Da un lato restano aperti fronti di tensione, con conflitti, minacce reciproche tra Stati Uniti e Iran e una volatilità costante su petrolio e oro. Dall’altro, gli indici americani continuano a muoversi vicino ai massimi, mentre alcuni colossi della tecnologia restano al centro degli acquisti come se il contesto fosse ancora pienamente favorevole.

Il punto, però, è che il mercato oggi sembra prezzare soprattutto la liquidità e la capacità delle banche centrali di intervenire, più che il rischio immediato legato agli eventi politici o militari. È un cambio di prospettiva importante: non conta solo cosa succede, ma quanta liquidità può ancora entrare nel sistema.

In questo scenario Trump continua a usare il Medio Oriente come leva politica ed economica. Le sue dichiarazioni, spesso contraddittorie, hanno effetti rapidi su petrolio, oro, futures americani e dollaro. Ogni apertura diplomatica o minaccia di escalation si riflette in pochi minuti sulle piazze finanziarie.

Eppure i grandi operatori non stanno abbandonando il mercato. I fondi istituzionali, gli hedge fund e le grandi banche non leggono la fase attuale solo come un rischio da ridurre, ma anche come un’occasione per riposizionare i capitali nei settori ritenuti strategici per i prossimi anni.

Tra questi spiccano energia, difesa, intelligenza artificiale, infrastrutture, materie prime e utilities. Sono i comparti su cui si sta concentrando l’interesse dei capitali più forti, mentre il piccolo investitore continua spesso a inseguire i movimenti, entrando tardi e restando esposto alla volatilità.

Il caso delle small caps americane è emblematico: titoli poco noti che in una sola seduta possono guadagnare cifre enormi e poi perdere gran parte del valore subito dopo. Un mercato sempre più simile a un casinò ad alta velocità, dove la speculazione prevale spesso sull’analisi.

Anche il segmento più “serio” della Borsa mostra segnali di eccesso. L’intelligenza artificiale è diventata la narrativa dominante: basta che un’azienda richiami l’AI nelle proprie comunicazioni per essere premiata dagli investitori, anche senza un modello di business davvero solido. Il risultato è che la narrativa conta ormai quasi quanto i fondamentali.
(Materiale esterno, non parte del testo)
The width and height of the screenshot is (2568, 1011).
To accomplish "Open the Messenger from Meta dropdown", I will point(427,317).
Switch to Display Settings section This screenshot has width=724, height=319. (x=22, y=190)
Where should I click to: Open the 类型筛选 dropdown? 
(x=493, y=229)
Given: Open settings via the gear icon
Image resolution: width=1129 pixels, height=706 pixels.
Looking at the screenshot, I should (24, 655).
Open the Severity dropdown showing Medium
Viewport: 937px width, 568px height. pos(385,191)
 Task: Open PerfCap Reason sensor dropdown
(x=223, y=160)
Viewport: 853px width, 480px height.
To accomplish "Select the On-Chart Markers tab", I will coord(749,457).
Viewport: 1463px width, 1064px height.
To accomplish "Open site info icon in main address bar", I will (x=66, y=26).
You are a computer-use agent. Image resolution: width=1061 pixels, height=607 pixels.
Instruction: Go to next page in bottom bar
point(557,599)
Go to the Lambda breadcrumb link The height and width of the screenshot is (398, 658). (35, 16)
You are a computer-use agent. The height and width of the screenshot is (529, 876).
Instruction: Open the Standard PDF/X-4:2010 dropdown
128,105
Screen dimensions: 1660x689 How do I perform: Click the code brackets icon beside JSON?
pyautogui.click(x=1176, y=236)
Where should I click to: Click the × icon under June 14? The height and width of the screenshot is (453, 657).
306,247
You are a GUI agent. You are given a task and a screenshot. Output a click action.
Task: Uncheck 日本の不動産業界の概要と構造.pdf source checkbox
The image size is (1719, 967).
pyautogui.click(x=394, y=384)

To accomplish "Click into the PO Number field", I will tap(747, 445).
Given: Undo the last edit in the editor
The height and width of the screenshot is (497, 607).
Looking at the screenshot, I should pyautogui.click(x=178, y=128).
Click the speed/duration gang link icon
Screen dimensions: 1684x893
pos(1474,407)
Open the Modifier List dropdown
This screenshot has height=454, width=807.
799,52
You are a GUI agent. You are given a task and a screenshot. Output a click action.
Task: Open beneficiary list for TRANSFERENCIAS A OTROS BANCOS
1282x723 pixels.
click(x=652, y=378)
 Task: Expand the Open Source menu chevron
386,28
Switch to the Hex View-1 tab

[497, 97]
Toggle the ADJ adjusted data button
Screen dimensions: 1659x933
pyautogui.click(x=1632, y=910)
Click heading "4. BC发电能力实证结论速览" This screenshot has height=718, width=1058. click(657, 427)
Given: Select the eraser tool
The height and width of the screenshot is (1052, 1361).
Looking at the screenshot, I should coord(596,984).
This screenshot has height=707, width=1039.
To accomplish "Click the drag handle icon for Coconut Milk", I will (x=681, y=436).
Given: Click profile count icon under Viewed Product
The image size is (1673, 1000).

In questo contesto Nvidia continua a essere trattata quasi come un asset geopolitico, mentre il mercato americano beneficia ancora della fiducia nella propria centralità finanziaria e tecnologica. Finché questa percezione reggerà, i capitali continueranno ad affluire negli Stati Uniti.

Il vero paradosso del 2026 è proprio questo: il mercato non sta ignorando il rischio, ma sta scommettendo che liquidità e banche centrali riusciranno ancora una volta a sostenerlo. Una convinzione che ha alimentato per anni la fiducia degli investitori e che ora continua a influenzare le scelte di portafoglio.

Anche l’oro, in teoria bene rifugio per eccellenza, non sta mostrando un andamento lineare. Segnale che i mercati temono non solo l’instabilità geopolitica, ma anche il ritorno di pressioni inflazionistiche più strutturali. Se l’inflazione dovesse tornare con forza, le banche centrali avrebbero margini più stretti per intervenire senza mettere sotto pressione le valute.

Per questo i grandi fondi stanno costruendo portafogli sempre più bilanciati tra tecnologia e asset reali: da una parte AI e innovazione, dall’altra energia, petrolio, rame, difesa e commodities. Una strategia difensiva e opportunistica insieme, pensata per affrontare uno scenario in cui il prossimo shock è difficile da prevedere.